55% of companies now employ at least one dedicated AI / ML solutions team member, although only 15% have their own separate AI division
A study from STX Next, Europe’s largest software development company specializing in the Python programming language, found that 68% of CTOs have implemented machine learning in their business. This makes it by far the most popular subset of AI, with others such as natural language processing (NLP), pattern recognition, and deep learning showing tremendous growth as well.
Despite the popularity of AI and its various subsets, it is also clear that the implementation of AI is still in its infancy and there is room for improvement in recruiting. talents necessary for its development. In fact, 63% of CTOs said they are not actively hiring AI talent and of those who do, over 50% say they face recruiting issues.
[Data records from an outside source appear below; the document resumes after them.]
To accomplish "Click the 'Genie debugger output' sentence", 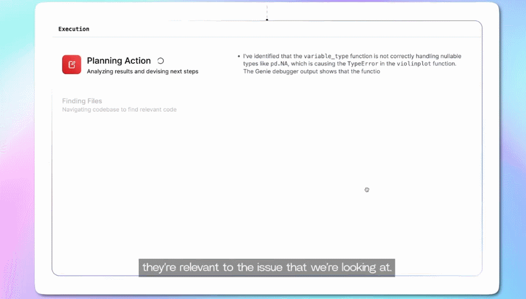I will [311, 71].
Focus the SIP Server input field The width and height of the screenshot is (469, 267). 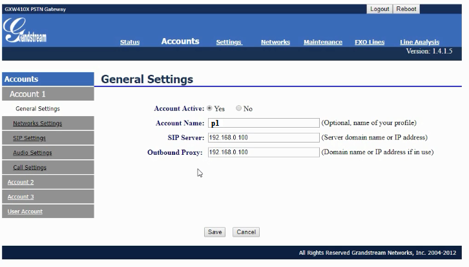pos(263,138)
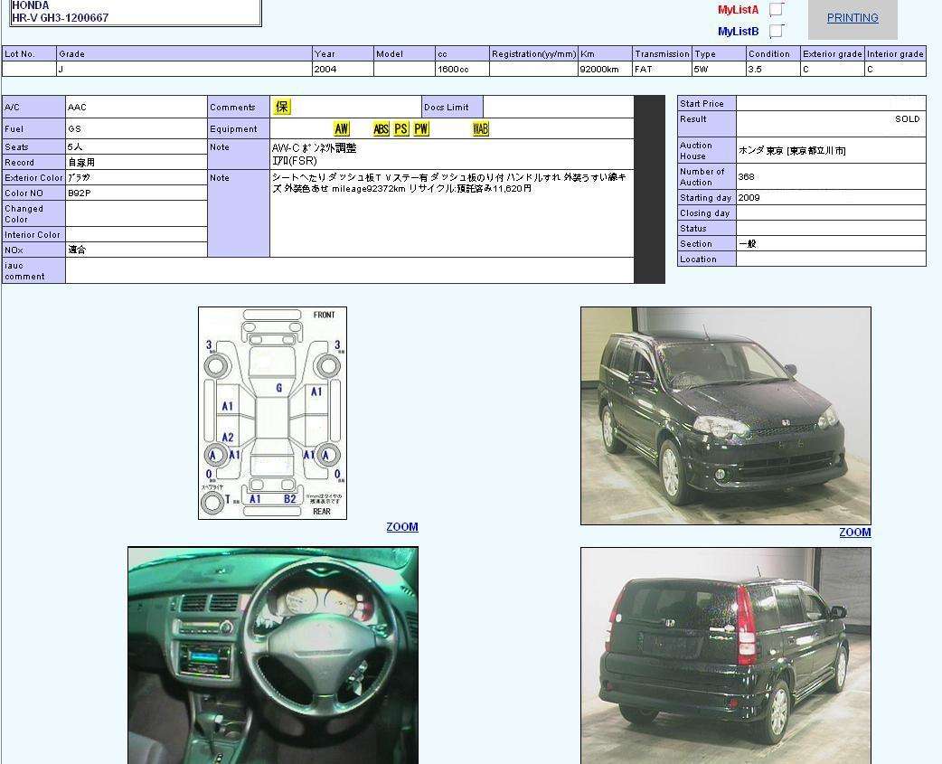The height and width of the screenshot is (764, 942).
Task: Open the vehicle inspection diagram image
Action: click(272, 413)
The results were taken from STX Next’s 2021 Global CTO Survey, which gathered information from 500 global CTOs about their organization’s technology stack and what they are looking to add to it in the future. Other key research findings include:
- 72% of those surveyed identified machine learning as the technology most likely to gain prominence over the next two to four years, with 57% predicting the same for cloud computing.
- 25% of CTOs said they implemented natural language processing, 22% implemented pattern recognition, and 21% applied deep learning technologies.
- 87% of companies employ up to 5 people in a dedicated AI, machine learning or data science capacity.
- However, only 15% of them currently have a dedicated AI department in their business, which highlights that there is still room for development.
Łukasz Grzybowski, Head of Machine Learning and Data Engineering at STX Next, said: “The implementation of AI and its subassemblies in many companies is still in its early stages, such as This is evidenced by the prevalence of small AI teams.
“It’s no surprise to see machine learning as a clear leader in future technologies, as its applications become more widespread every day. What is less obvious are the skills people will need to take full advantage of its growth and face the challenges that will arise at the same time. It is important that CTOs and other leaders are aware of these challenges and are prepared to take the necessary steps to increase their AI expertise in order to maintain their innovative edge.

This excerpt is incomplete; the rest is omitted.